### [Short task]
Rewrite the lines below with "computer-use agent" swapped for "GUI agent" at every occurrence, keeping everything else unchanged.

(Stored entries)
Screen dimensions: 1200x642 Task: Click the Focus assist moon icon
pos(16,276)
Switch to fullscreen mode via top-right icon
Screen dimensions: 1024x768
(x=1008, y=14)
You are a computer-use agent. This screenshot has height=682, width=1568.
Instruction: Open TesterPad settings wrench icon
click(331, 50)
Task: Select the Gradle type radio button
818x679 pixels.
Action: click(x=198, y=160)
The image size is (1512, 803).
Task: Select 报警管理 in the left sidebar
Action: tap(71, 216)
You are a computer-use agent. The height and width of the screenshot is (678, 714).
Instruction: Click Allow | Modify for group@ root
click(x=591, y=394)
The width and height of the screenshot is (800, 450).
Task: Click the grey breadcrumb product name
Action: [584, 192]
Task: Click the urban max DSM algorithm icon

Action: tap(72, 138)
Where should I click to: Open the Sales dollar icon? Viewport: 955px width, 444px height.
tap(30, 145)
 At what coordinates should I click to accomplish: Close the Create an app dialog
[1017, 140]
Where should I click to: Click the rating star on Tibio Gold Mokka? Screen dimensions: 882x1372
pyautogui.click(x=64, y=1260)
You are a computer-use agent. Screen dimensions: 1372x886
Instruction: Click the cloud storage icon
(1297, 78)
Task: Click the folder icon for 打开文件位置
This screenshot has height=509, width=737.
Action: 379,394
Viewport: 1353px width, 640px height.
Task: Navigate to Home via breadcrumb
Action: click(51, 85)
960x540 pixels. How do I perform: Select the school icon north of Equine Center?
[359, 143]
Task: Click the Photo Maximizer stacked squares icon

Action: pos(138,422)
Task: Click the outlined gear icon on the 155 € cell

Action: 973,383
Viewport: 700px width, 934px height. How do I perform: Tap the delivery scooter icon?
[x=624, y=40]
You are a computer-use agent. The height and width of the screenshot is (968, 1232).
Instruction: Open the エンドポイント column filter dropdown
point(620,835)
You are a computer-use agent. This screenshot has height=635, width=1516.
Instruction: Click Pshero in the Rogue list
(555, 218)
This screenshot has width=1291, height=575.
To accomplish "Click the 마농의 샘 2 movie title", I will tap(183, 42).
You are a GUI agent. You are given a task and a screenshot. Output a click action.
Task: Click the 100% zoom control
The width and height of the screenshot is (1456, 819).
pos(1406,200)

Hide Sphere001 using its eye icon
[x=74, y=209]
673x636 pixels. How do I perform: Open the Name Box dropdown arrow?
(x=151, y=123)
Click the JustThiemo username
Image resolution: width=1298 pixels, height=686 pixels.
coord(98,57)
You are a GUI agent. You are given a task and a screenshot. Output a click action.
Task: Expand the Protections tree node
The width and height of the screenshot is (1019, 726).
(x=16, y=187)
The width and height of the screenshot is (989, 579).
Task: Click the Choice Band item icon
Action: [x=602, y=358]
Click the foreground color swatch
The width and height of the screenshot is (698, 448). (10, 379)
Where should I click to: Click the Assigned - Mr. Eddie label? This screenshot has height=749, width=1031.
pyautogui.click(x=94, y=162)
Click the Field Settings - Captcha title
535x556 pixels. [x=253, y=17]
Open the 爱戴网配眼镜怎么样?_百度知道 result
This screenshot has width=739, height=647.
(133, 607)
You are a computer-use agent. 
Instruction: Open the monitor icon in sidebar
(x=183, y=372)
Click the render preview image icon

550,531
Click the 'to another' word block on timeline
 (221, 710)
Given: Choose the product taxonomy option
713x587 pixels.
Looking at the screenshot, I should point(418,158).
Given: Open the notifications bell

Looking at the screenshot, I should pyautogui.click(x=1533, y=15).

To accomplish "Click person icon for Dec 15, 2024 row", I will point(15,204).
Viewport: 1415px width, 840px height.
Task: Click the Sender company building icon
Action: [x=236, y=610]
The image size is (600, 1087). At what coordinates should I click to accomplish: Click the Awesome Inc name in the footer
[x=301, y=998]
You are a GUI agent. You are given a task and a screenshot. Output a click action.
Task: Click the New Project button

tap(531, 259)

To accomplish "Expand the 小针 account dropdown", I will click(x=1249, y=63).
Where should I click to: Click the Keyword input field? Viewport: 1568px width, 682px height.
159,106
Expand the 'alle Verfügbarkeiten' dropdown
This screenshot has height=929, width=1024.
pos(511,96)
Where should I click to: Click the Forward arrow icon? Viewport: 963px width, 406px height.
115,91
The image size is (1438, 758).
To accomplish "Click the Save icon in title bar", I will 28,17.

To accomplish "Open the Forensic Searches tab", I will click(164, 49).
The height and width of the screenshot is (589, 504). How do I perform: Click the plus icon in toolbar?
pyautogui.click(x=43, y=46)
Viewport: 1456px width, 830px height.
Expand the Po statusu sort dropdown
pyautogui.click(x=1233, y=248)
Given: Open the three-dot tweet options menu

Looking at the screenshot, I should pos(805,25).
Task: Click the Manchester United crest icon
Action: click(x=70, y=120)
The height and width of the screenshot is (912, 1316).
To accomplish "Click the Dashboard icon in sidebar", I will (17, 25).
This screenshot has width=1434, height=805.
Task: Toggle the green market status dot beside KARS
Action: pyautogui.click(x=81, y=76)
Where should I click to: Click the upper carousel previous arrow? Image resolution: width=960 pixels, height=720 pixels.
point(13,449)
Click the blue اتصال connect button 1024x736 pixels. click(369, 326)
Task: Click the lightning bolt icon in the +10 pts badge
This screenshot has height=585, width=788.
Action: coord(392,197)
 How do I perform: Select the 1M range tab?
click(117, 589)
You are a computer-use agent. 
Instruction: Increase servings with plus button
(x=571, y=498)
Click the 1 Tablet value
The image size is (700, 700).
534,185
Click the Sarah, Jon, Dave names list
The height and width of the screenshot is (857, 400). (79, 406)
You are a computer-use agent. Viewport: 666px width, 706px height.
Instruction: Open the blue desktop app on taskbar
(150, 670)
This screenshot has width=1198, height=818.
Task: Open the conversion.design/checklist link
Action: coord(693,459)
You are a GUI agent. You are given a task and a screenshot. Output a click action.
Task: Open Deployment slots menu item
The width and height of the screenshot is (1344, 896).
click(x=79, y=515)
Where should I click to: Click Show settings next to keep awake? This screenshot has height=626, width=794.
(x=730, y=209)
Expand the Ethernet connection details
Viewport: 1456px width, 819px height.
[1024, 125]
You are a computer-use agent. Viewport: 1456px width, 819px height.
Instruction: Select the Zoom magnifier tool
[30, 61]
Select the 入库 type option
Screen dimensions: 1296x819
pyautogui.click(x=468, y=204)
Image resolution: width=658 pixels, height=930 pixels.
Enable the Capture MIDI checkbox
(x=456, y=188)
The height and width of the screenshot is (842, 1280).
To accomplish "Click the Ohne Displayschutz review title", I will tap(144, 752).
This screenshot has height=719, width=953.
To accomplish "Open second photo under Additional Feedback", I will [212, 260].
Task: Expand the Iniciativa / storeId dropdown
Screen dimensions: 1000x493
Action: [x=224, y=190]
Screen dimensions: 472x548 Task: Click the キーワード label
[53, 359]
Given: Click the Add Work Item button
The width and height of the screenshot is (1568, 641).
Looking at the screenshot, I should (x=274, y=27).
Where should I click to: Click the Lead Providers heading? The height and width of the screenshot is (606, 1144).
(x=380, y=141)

### [Correct response]
Screen dimensions: 1200x642 Task: Click the Focus assist moon icon
pos(16,276)
Switch to fullscreen mode via top-right icon
Screen dimensions: 1024x768
(x=1008, y=14)
You are a GUI agent. This screenshot has height=682, width=1568.
Instruction: Open TesterPad settings wrench icon
click(331, 50)
Task: Select the Gradle type radio button
818x679 pixels.
Action: click(x=198, y=160)
The image size is (1512, 803).
Task: Select 报警管理 in the left sidebar
Action: tap(71, 216)
You are a GUI agent. The height and width of the screenshot is (678, 714).
Instruction: Click Allow | Modify for group@ root
click(x=591, y=394)
The width and height of the screenshot is (800, 450).
Task: Click the grey breadcrumb product name
Action: [584, 192]
Task: Click the urban max DSM algorithm icon

Action: tap(72, 138)
Where should I click to: Open the Sales dollar icon? Viewport: 955px width, 444px height.
tap(30, 145)
 At what coordinates should I click to accomplish: Close the Create an app dialog
[1017, 140]
Where should I click to: Click the rating star on Tibio Gold Mokka? Screen dimensions: 882x1372
pyautogui.click(x=64, y=1260)
You are a GUI agent. Screen dimensions: 1372x886
Instruction: Click the cloud storage icon
(1297, 78)
Task: Click the folder icon for 打开文件位置
This screenshot has height=509, width=737.
Action: 379,394
Viewport: 1353px width, 640px height.
Task: Navigate to Home via breadcrumb
Action: click(51, 85)
960x540 pixels. How do I perform: Select the school icon north of Equine Center?
[359, 143]
Task: Click the Photo Maximizer stacked squares icon

Action: pos(138,422)
Task: Click the outlined gear icon on the 155 € cell

Action: 973,383
Viewport: 700px width, 934px height. How do I perform: Tap the delivery scooter icon?
[x=624, y=40]
You are a GUI agent. The height and width of the screenshot is (968, 1232).
Instruction: Open the エンドポイント column filter dropdown
point(620,835)
You are a GUI agent. This screenshot has height=635, width=1516.
Instruction: Click Pshero in the Rogue list
(555, 218)
This screenshot has width=1291, height=575.
To accomplish "Click the 마농의 샘 2 movie title", I will tap(183, 42).
You are a GUI agent. You are given a task and a screenshot. Output a click action.
Task: Click the 100% zoom control
The width and height of the screenshot is (1456, 819).
pos(1406,200)

Hide Sphere001 using its eye icon
[x=74, y=209]
673x636 pixels. How do I perform: Open the Name Box dropdown arrow?
(x=151, y=123)
Click the JustThiemo username
Image resolution: width=1298 pixels, height=686 pixels.
coord(98,57)
You are a GUI agent. You are given a task and a screenshot. Output a click action.
Task: Expand the Protections tree node
The width and height of the screenshot is (1019, 726).
(x=16, y=187)
The width and height of the screenshot is (989, 579).
Task: Click the Choice Band item icon
Action: [x=602, y=358]
Click the foreground color swatch
The width and height of the screenshot is (698, 448). (10, 379)
Where should I click to: Click the Assigned - Mr. Eddie label? This screenshot has height=749, width=1031.
pyautogui.click(x=94, y=162)
Click the Field Settings - Captcha title
535x556 pixels. [x=253, y=17]
Open the 爱戴网配眼镜怎么样?_百度知道 result
This screenshot has width=739, height=647.
(133, 607)
You are a GUI agent. 
Instruction: Open the monitor icon in sidebar
(x=183, y=372)
Click the render preview image icon

550,531
Click the 'to another' word block on timeline
 (221, 710)
Given: Choose the product taxonomy option
713x587 pixels.
Looking at the screenshot, I should point(418,158).
Given: Open the notifications bell

Looking at the screenshot, I should pyautogui.click(x=1533, y=15).

To accomplish "Click person icon for Dec 15, 2024 row", I will point(15,204).
Viewport: 1415px width, 840px height.
Task: Click the Sender company building icon
Action: [x=236, y=610]
The image size is (600, 1087). At what coordinates should I click to accomplish: Click the Awesome Inc name in the footer
[x=301, y=998]
You are a GUI agent. You are given a task and a screenshot. Output a click action.
Task: Click the New Project button

tap(531, 259)

To accomplish "Expand the 小针 account dropdown", I will click(x=1249, y=63).
Where should I click to: Click the Keyword input field? Viewport: 1568px width, 682px height.
159,106
Expand the 'alle Verfügbarkeiten' dropdown
This screenshot has height=929, width=1024.
pos(511,96)
Where should I click to: Click the Forward arrow icon? Viewport: 963px width, 406px height.
115,91
The image size is (1438, 758).
To accomplish "Click the Save icon in title bar", I will 28,17.

To accomplish "Open the Forensic Searches tab", I will click(164, 49).
The height and width of the screenshot is (589, 504). How do I perform: Click the plus icon in toolbar?
pyautogui.click(x=43, y=46)
Viewport: 1456px width, 830px height.
Expand the Po statusu sort dropdown
pyautogui.click(x=1233, y=248)
Given: Open the three-dot tweet options menu

Looking at the screenshot, I should pos(805,25).
Task: Click the Manchester United crest icon
Action: click(x=70, y=120)
The height and width of the screenshot is (912, 1316).
To accomplish "Click the Dashboard icon in sidebar", I will (17, 25).
This screenshot has width=1434, height=805.
Task: Toggle the green market status dot beside KARS
Action: pyautogui.click(x=81, y=76)
Where should I click to: Click the upper carousel previous arrow? Image resolution: width=960 pixels, height=720 pixels.
point(13,449)
Click the blue اتصال connect button 1024x736 pixels. click(369, 326)
Task: Click the lightning bolt icon in the +10 pts badge
This screenshot has height=585, width=788.
Action: coord(392,197)
 How do I perform: Select the 1M range tab?
click(117, 589)
You are a GUI agent. 
Instruction: Increase servings with plus button
(x=571, y=498)
Click the 1 Tablet value
The image size is (700, 700).
534,185
Click the Sarah, Jon, Dave names list
The height and width of the screenshot is (857, 400). (79, 406)
You are a GUI agent. Viewport: 666px width, 706px height.
Instruction: Open the blue desktop app on taskbar
(150, 670)
This screenshot has width=1198, height=818.
Task: Open the conversion.design/checklist link
Action: coord(693,459)
You are a GUI agent. You are given a task and a screenshot. Output a click action.
Task: Open Deployment slots menu item
The width and height of the screenshot is (1344, 896).
click(x=79, y=515)
Where should I click to: Click Show settings next to keep awake? This screenshot has height=626, width=794.
(x=730, y=209)
Expand the Ethernet connection details
Viewport: 1456px width, 819px height.
[1024, 125]
You are a GUI agent. Viewport: 1456px width, 819px height.
Instruction: Select the Zoom magnifier tool
[30, 61]
Select the 入库 type option
Screen dimensions: 1296x819
pyautogui.click(x=468, y=204)
Image resolution: width=658 pixels, height=930 pixels.
Enable the Capture MIDI checkbox
(x=456, y=188)
The height and width of the screenshot is (842, 1280).
To accomplish "Click the Ohne Displayschutz review title", I will tap(144, 752).
This screenshot has height=719, width=953.
To accomplish "Open second photo under Additional Feedback", I will [212, 260].
Task: Expand the Iniciativa / storeId dropdown
Screen dimensions: 1000x493
Action: [x=224, y=190]
Screen dimensions: 472x548 Task: Click the キーワード label
[53, 359]
Given: Click the Add Work Item button
The width and height of the screenshot is (1568, 641).
Looking at the screenshot, I should (x=274, y=27).
Where should I click to: Click the Lead Providers heading? The height and width of the screenshot is (606, 1144).
(x=380, y=141)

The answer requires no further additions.